Description of the task
Among the lines below, which ones contain the word "Fitness"? Copy every such line.

......

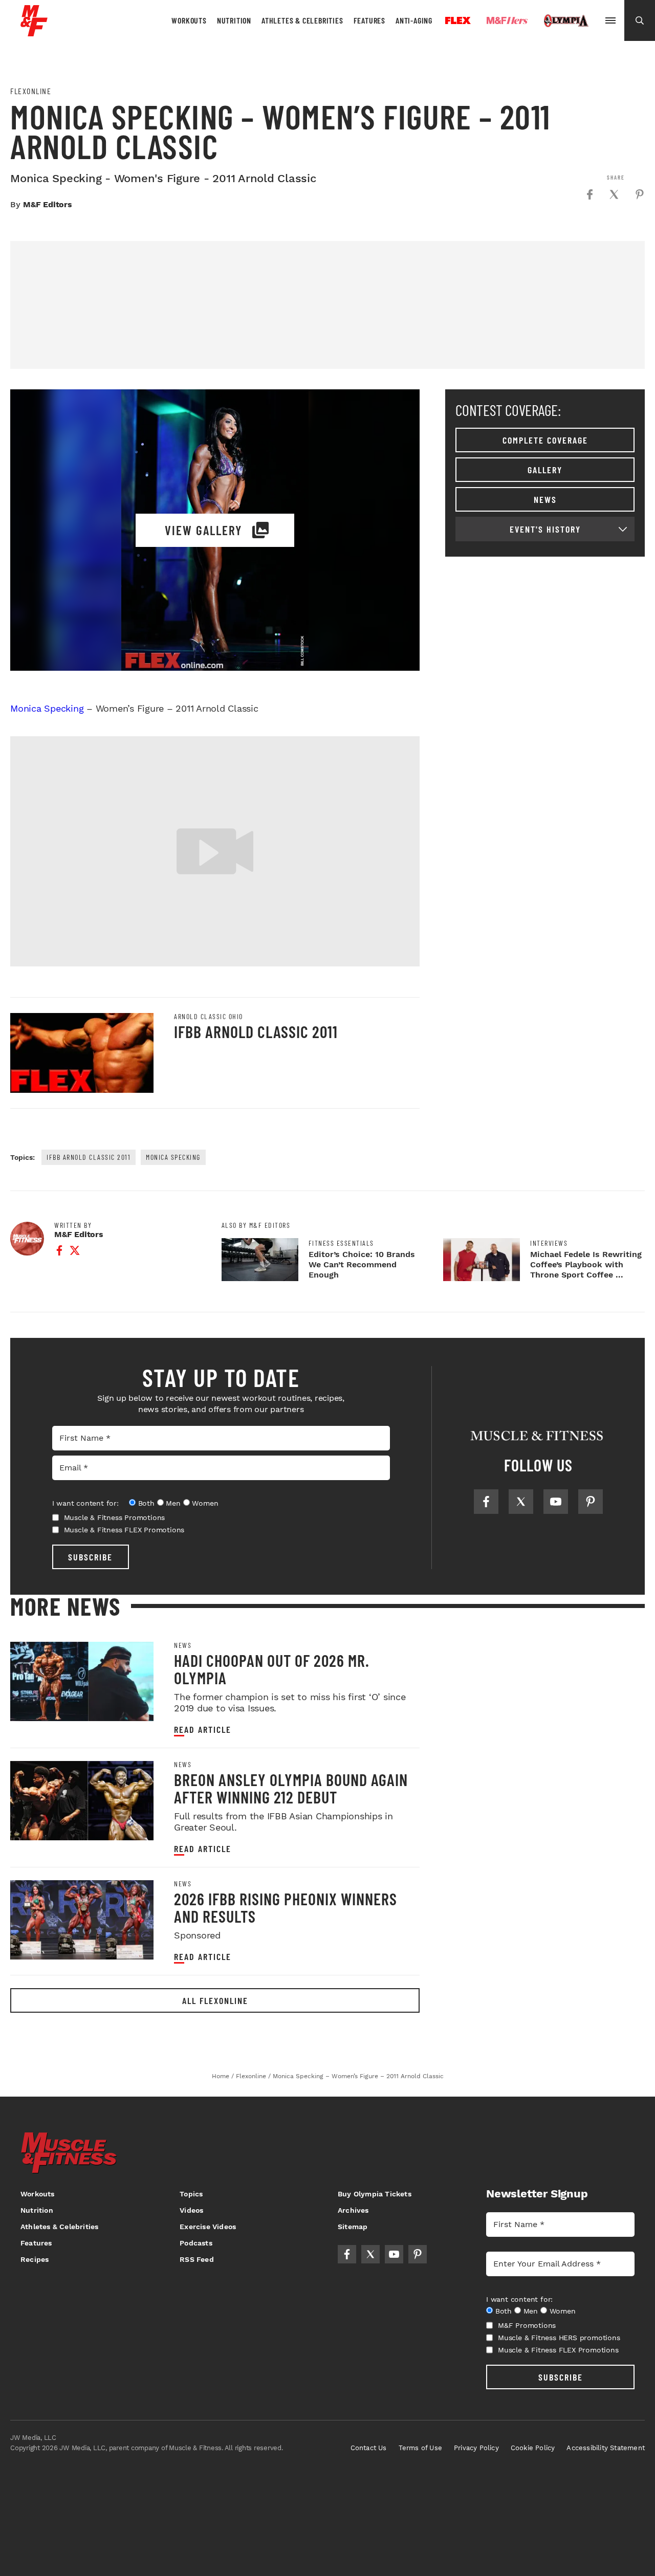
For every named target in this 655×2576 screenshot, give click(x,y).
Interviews (548, 1243)
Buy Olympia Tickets (374, 2194)
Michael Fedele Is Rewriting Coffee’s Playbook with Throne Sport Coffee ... (586, 1264)
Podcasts (196, 2243)
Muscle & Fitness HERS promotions (559, 2337)
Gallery (545, 469)
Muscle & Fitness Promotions (114, 1517)
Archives (353, 2210)
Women (205, 1503)
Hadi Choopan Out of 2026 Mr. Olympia (271, 1668)
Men (173, 1503)
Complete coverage (545, 440)
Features (369, 20)
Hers (507, 20)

......

Exercise output
Muscle & Fitness HERS promotions (559, 2337)
Muscle & Fitness Promotions (114, 1517)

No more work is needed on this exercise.